Dissociated data, systems, processes, and a myopic risk vision leaves the organization with fragments of the truth that fail to see the big picture of third-party performance, risk, and compliance across the enterprise and how it supports its strategy and objectives. The organization needs to have holistic visibility and situational awareness into third-party relationships across the enterprise. The complexity of business, combined with the intricacy and interconnectedness of third-party data, requires that the organization implement a third-party GRC management strategy.
The primary directive of a mature third-party GRC management program is to deliver effectiveness, efficiency, and agility to the business in managing the breadth of third-party relationships in the context of performance, risk, and compliance. This requires a strategy that connects the enterprise, business units, processes, transactions, and information to enable transparency, discipline, and control of the ecosystem of third parties across the extended enterprise. In the end, third-party GRC management is more than compliance and more than risk but is also more than procurement.
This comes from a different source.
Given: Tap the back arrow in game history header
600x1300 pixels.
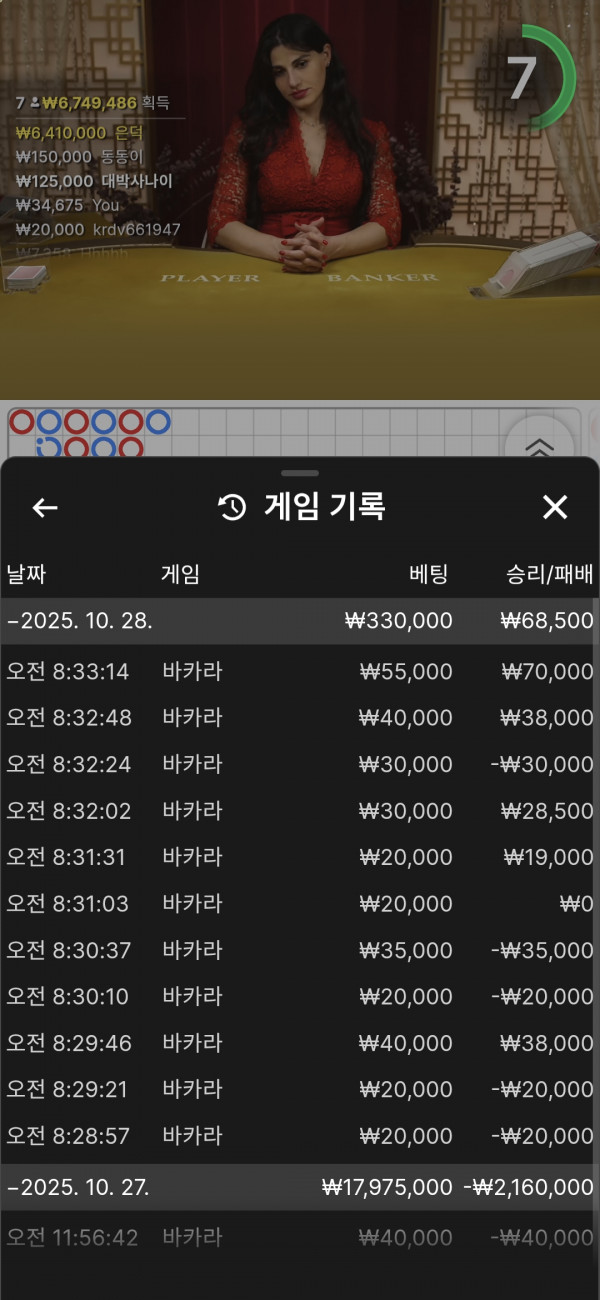Looking at the screenshot, I should point(45,508).
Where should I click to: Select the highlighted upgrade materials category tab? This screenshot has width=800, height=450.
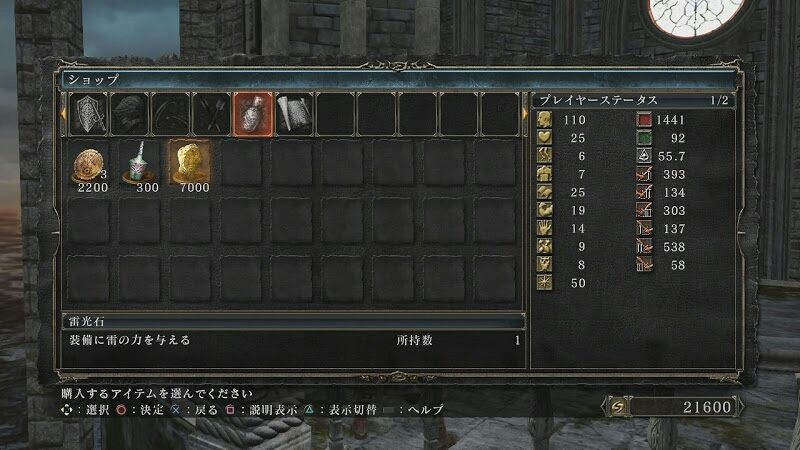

The integrity of the organization relies on the integrity of its third-party relationships. As a result, organizations are re-evaluating their internal core values, ethics, and standards of conduct and how this extends and is enforced across third-party relationships. This includes a focus on human rights, privacy, environmental standards, health and safety, conduct with others (e.g., customers, partners), and security in third-party relationships.
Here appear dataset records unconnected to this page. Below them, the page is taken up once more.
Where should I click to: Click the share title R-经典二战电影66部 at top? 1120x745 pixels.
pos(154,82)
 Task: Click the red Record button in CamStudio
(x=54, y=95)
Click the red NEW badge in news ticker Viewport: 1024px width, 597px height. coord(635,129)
The organization has to maintain operations amid uncertainty and change. This requires a holistic view of a third-party relationships’ objectives and performance in the context of uncertainty and risk within those relationships. The organization has to be a resilient organization with full situational awareness of the interconnected risk environment. Given the reliance on third-party relationships, this requires a holistic view of the governance, risk management, and compliance of each third-party relationship and how it serves and provides value to the organization.
Third-party GRC is a “capability to reliably achieve objectives [GOVERNANCE], while addressing uncertainty [RISK MANAGEMENT], and act with integrity [COMPLIANCE]” in and across the organization’s third-party relationships.” This is adapted from the official GRC definition in the OCEG GRC Capability Model. Breaking this down, third-party GRC delivers:
- Third-party governance. It starts with integrated governance of third-party relationships and monitoring relationships across the extended enterprise to ensure they meet the objectives and purpose the relationship was established for, thus returning value to the organization.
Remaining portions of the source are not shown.